Sell like you mean it
A good value proposition has a number of elements. According to research done by Neil Patel, a good Value Proposition includes the following:
- headline – describes the end benefit you’re offering to the customer
- a subheadline or paragraph – a detailed explanation of what you offer, to whom and why
- three bullet points (optional) – list all benefits and/or features
- a visual elements – show a video or image to enhance your message
How to create a winning value proposition?
There are a bunch of different ways to approach the writing of a good value proposition. And with each different way they’re famous people behind it. You want to convince your customers to start using your products or services and get a higher conversion? Then you can use one of the following four ways to help you on your way to creating that compelling Value Proposition.
#1 Steve Blank’s XYZ
Probably the most easiest way to create a Value Proposition for your company’s product or service is the way Steve Blank describes it in one of his famous writings: “How To Build a Web Startup – Lean Launchpad Edition”.
“We help X do Y doing Z”
In the case of Inbound Rocket: “We help small and medium enterprises getting a higher return on investment with their WordPress web site by turning anonymous website visitors into valuable and identified leads.”
#2 Dave McClure’s Elevator Ride
Dave McClure of 500 startups has a different approach. In his famous “How to Pitch A VC” slide deck he talks about a 3-step checklist for creating Value Proposition statements (starting at slide 12).
* Short, simple, memorable; what, how, why.
* 3 keywords or phrases
* Keep It Simple Stupid (KISS), don’t use expert jargon!
“Inbound Rocket, is the easy way to get more visitors and convert them into leads on any website running WordPress.”
#3 Dan and Chip Heath’s High-Concept Pitch
In “Made to Stick” the Heath brothers talk about how high-concept pitches can convince movie executives to invest in a new movie project with almost no money. Things like “Jaws on a spaceship” (Alien) or “Die Hard on a bus” (Speed) are good examples of this. This concept can be translated into the following format and examples:
[proven industry example] for/of [new domain]
* Flickr for video. (YouTube)
* Marketo for WordPress (Inbound Rocket)
#4 Geoff Moore’s Value Positioning Statement
Geoff Moore author of the famous book “Crossing the Chasm” has a slightly longer format to help you create your value proposition. It delivers a wordier Value Proposition than if you would use Steve Blank’s, Dave McClure’s or Dan and Chip Heath’s format, but the outlining is really simple, and it makes it very easy to use for your company.

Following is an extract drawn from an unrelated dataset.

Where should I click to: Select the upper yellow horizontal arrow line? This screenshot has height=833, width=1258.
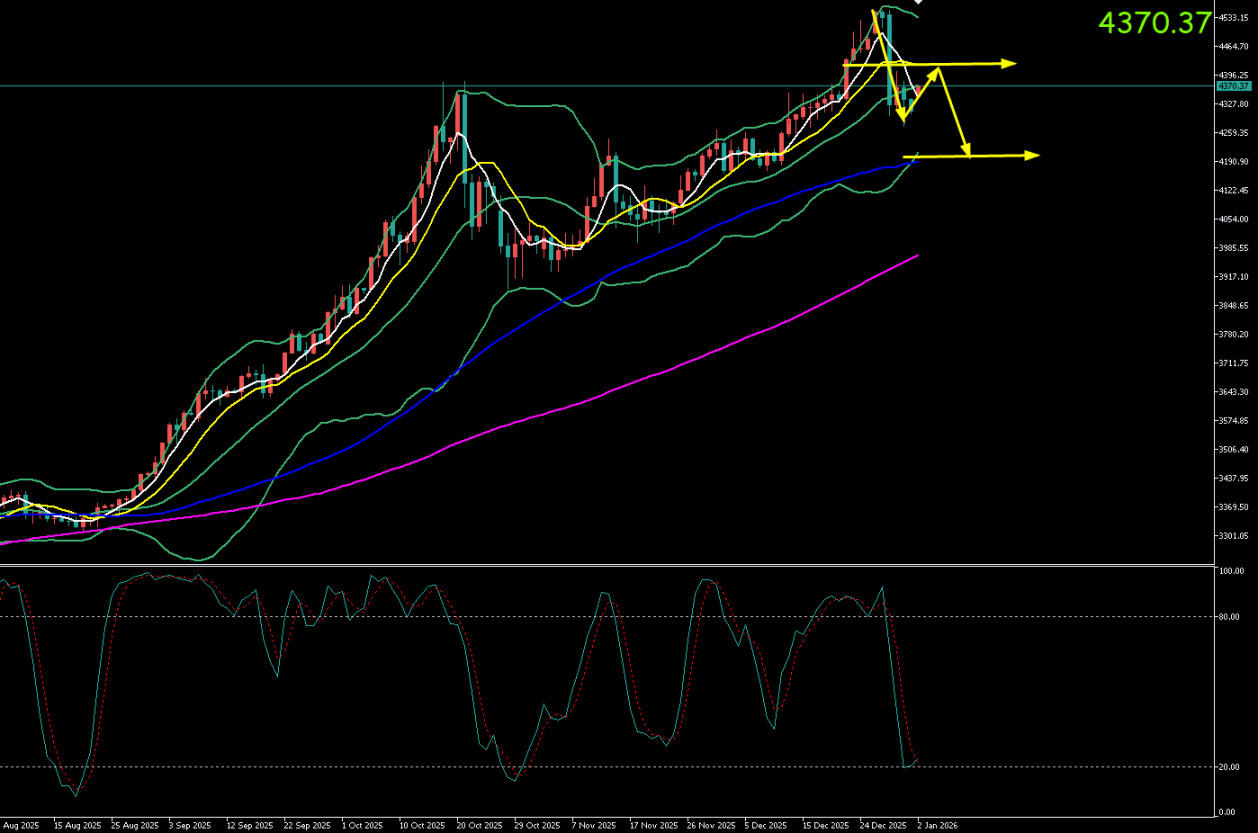[x=960, y=64]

For ____________ (target customer)
who ____________ (statement of the need or opportunity)
our (product/ service name) is ____________ (product category)
that (statement of benefit) ____________.
For small and medium businesses
who struggle to get qualified leads from their website
our product is an easy to install WordPress plugin that helps turn anonymous website visitors into valuable and qualified leads.
Just because you build a newer, better product or service doesn’t mean the job is done. Unless the perceived value or gains are not made clear, your leads won’t convert. However, you can influence the way your leads recognizes the gains and losses. The best and easiest way to demonstrate value is to explain what life is like before and after using your product. By using a clear Value Proposition, you can convince potential customers that life is better by using your product and that it’s well worth the effort.
Just like all things startup related, a value proposition is something you need to test and validate though to make sure it has the greatest impact.
Communicating value means clearly defining why they should buy.